Tags:Biclustering, Data Quality, Missing Data, Pattern Detection, Sensor Data and Steel Industry
Abstract:
Missing data is a prevalent problem in data sets and negatively affects the trustworthiness of data analysis, e.g., machine learning. In industrial use cases, faulty sensors or errors during data integration are common causes for systematically missing values. The majority of missing data research deals with imputation, i.e., the replacement of missing values with "best guesses". Most imputation methods require missing values to occur independently, which is rarely the case in industry. Thus, it is necessary to identify missing data patterns (i.e., systematically missing values) prior to imputation (1) to understand the cause of the missingness, (2) to gain deeper insight into the data, and (3) to choose the proper imputation technique.

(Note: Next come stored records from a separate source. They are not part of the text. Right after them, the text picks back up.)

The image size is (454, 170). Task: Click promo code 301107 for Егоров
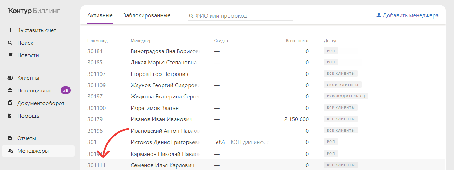[97, 74]
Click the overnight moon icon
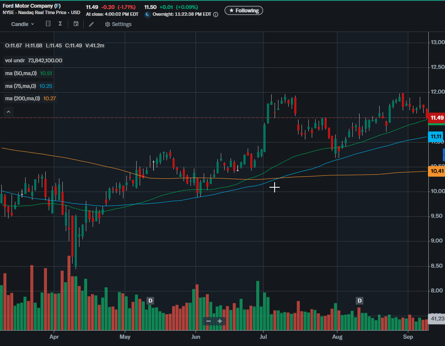 point(148,15)
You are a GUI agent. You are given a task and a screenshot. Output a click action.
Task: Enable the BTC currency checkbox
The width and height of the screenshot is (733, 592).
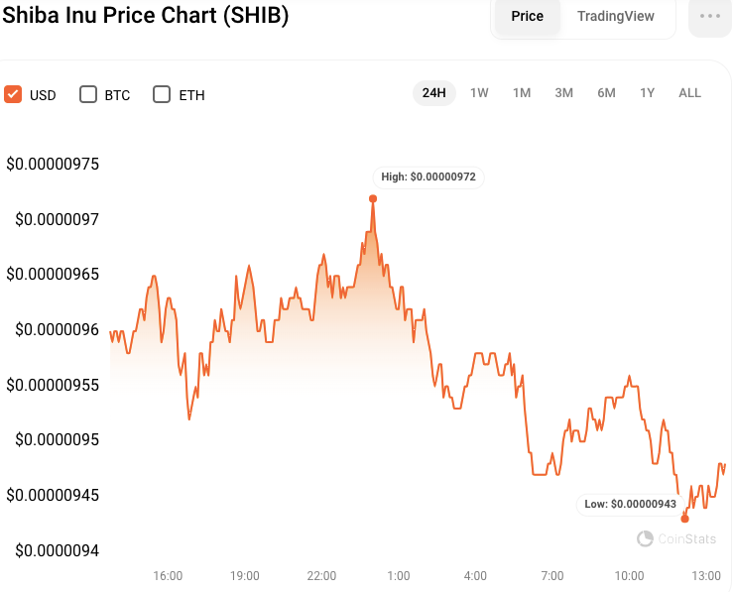click(87, 94)

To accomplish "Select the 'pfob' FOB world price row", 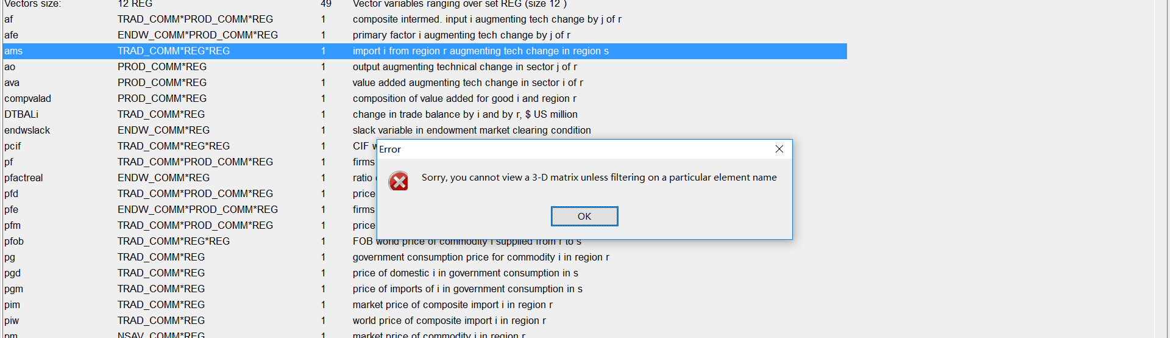I will click(x=14, y=242).
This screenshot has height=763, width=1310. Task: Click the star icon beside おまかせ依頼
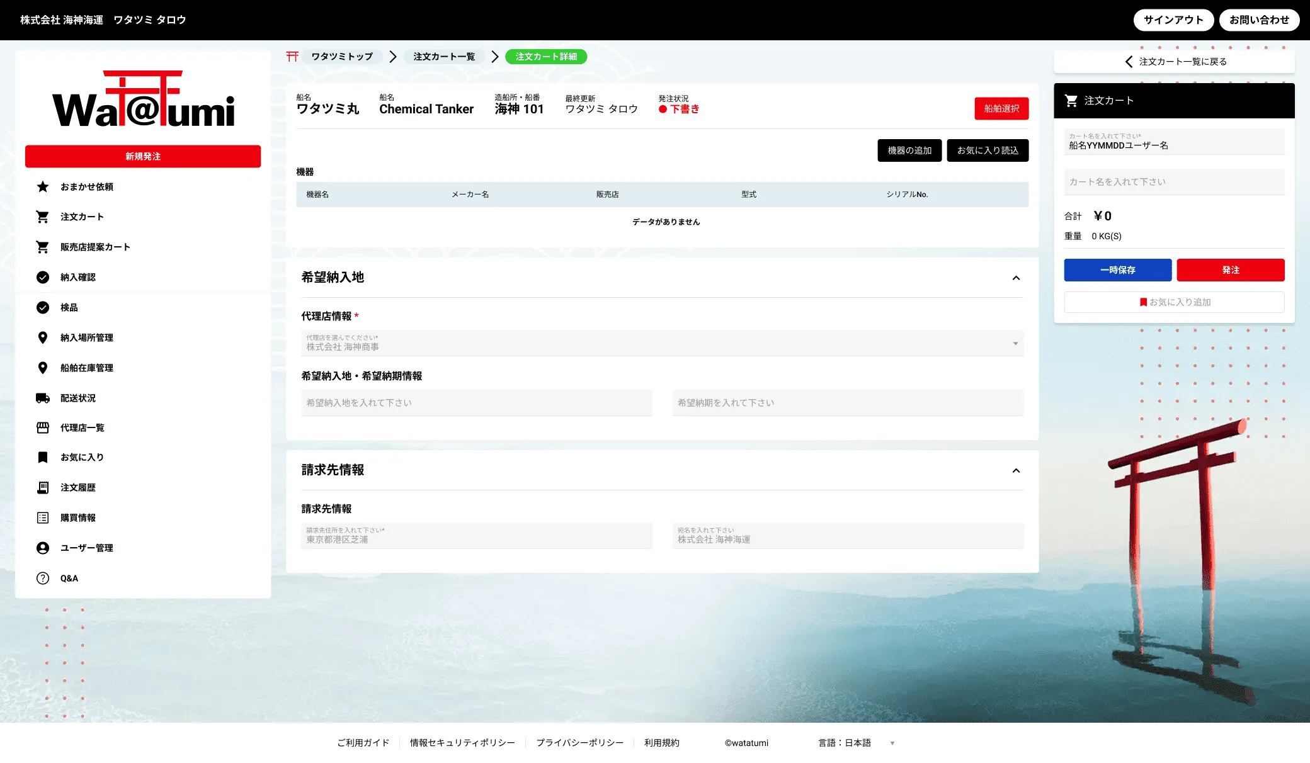pyautogui.click(x=43, y=186)
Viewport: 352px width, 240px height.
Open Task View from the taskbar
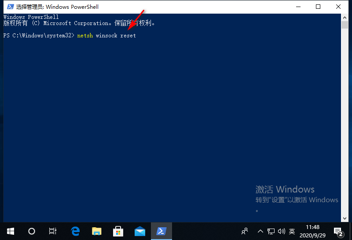coord(52,231)
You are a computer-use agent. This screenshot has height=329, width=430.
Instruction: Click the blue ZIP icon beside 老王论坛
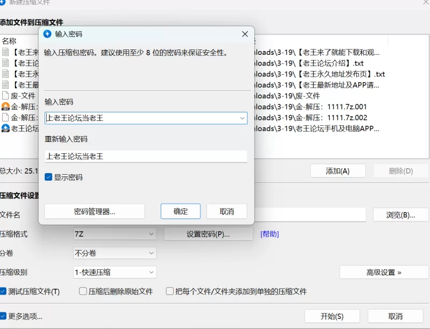5,128
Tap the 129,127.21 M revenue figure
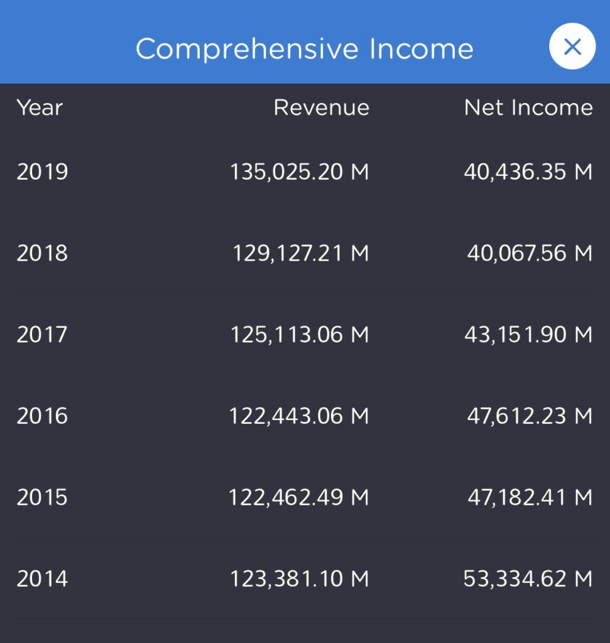Viewport: 610px width, 643px height. coord(300,253)
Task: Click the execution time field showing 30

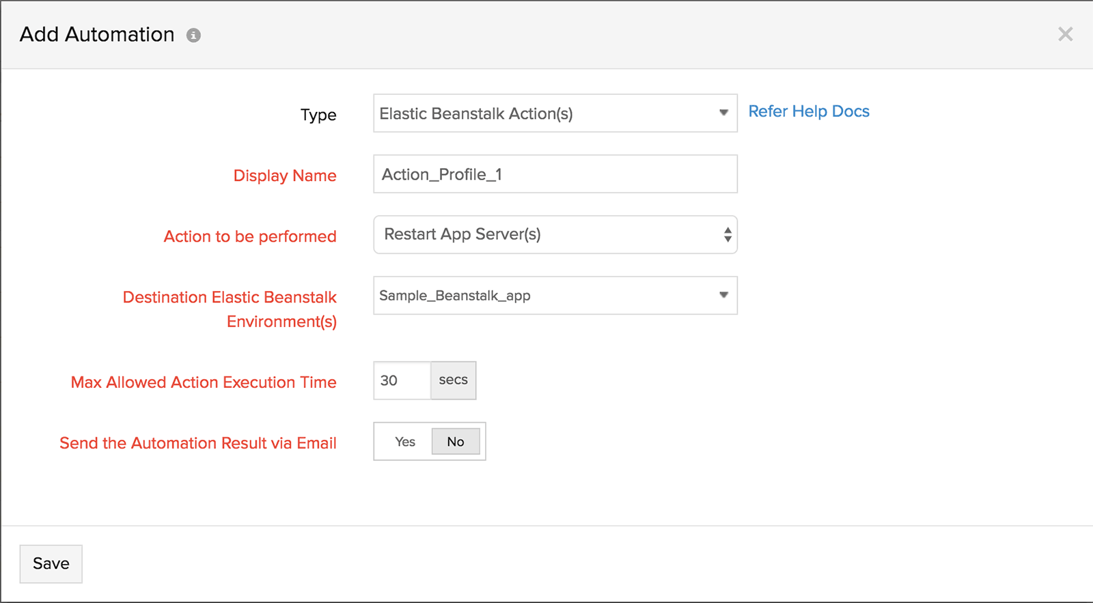Action: 402,380
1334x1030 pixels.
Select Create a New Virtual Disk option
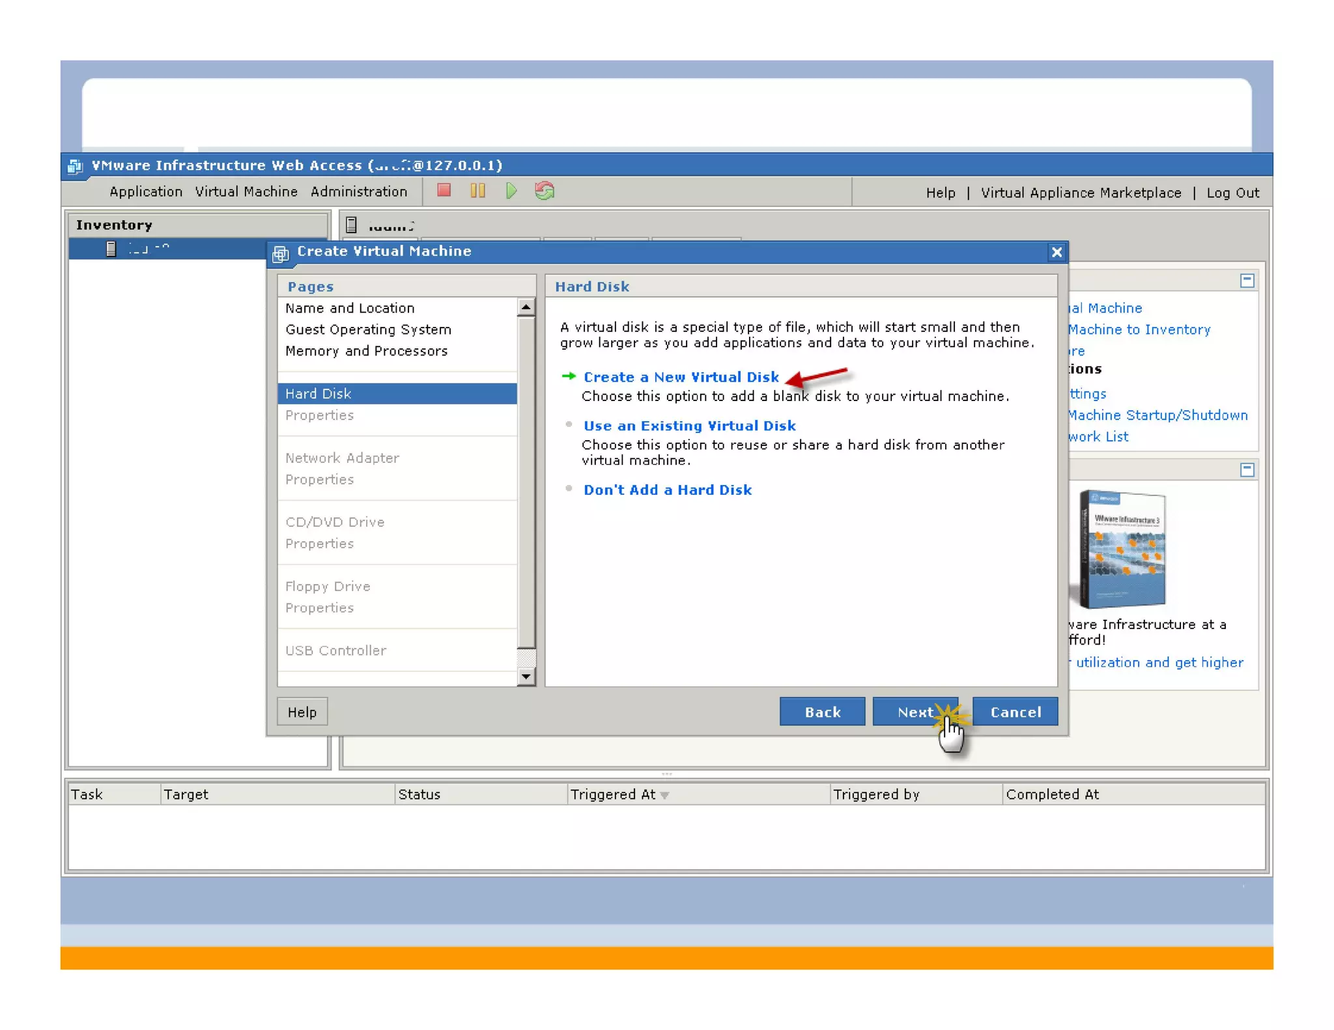tap(681, 377)
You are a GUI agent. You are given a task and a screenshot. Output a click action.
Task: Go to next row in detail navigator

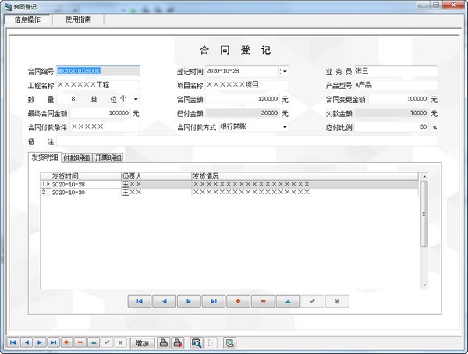(x=189, y=300)
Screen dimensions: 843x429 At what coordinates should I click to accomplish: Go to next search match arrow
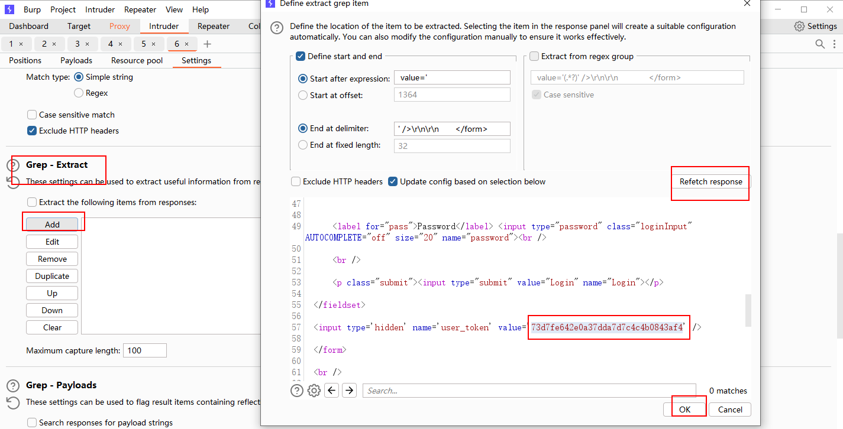click(x=350, y=391)
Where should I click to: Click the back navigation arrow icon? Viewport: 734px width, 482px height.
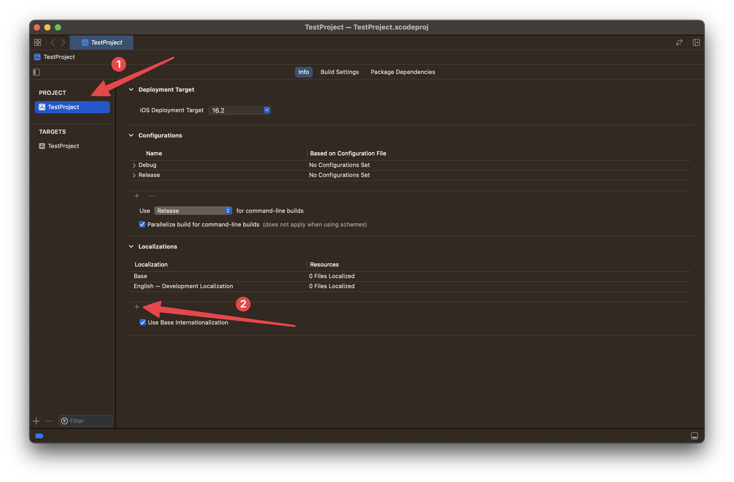(x=52, y=42)
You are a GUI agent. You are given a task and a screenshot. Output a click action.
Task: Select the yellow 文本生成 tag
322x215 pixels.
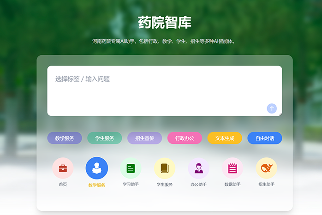(x=225, y=138)
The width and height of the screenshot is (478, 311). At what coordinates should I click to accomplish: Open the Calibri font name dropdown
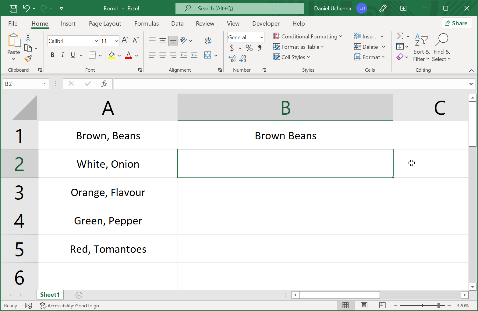tap(97, 41)
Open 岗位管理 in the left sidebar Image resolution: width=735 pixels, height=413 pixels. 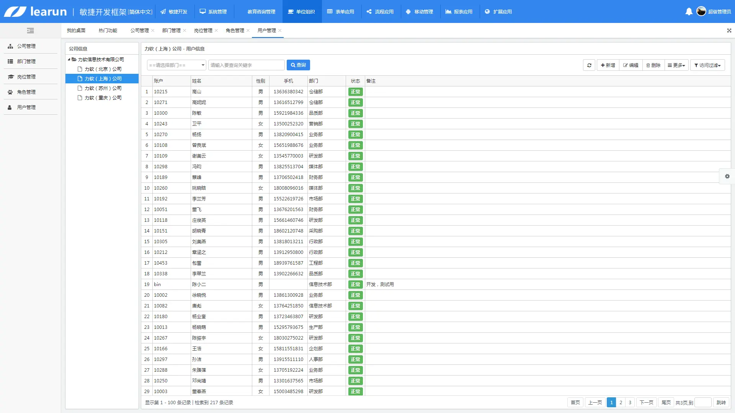click(x=26, y=77)
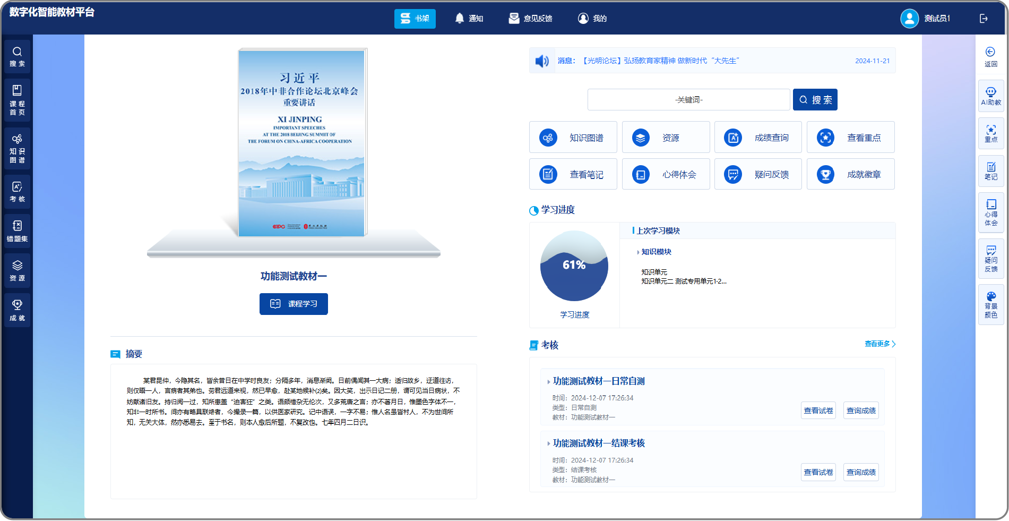
Task: Click the speaker announcement icon
Action: pos(542,61)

However, related work reveals a highly diverse discussion on missing data patterns without a formalization for systematic detection.
In this paper, we introduce the first formal definition of missing data patterns. Building on this theory, we developed a systematic approach on how to automatically detect missing data patterns in industrial data. The approach has been developed in cooperation with voestalpine Stahl GmbH, where we applied it to real-world data from the steel industry and demonstrated its efficacy with a simulation study.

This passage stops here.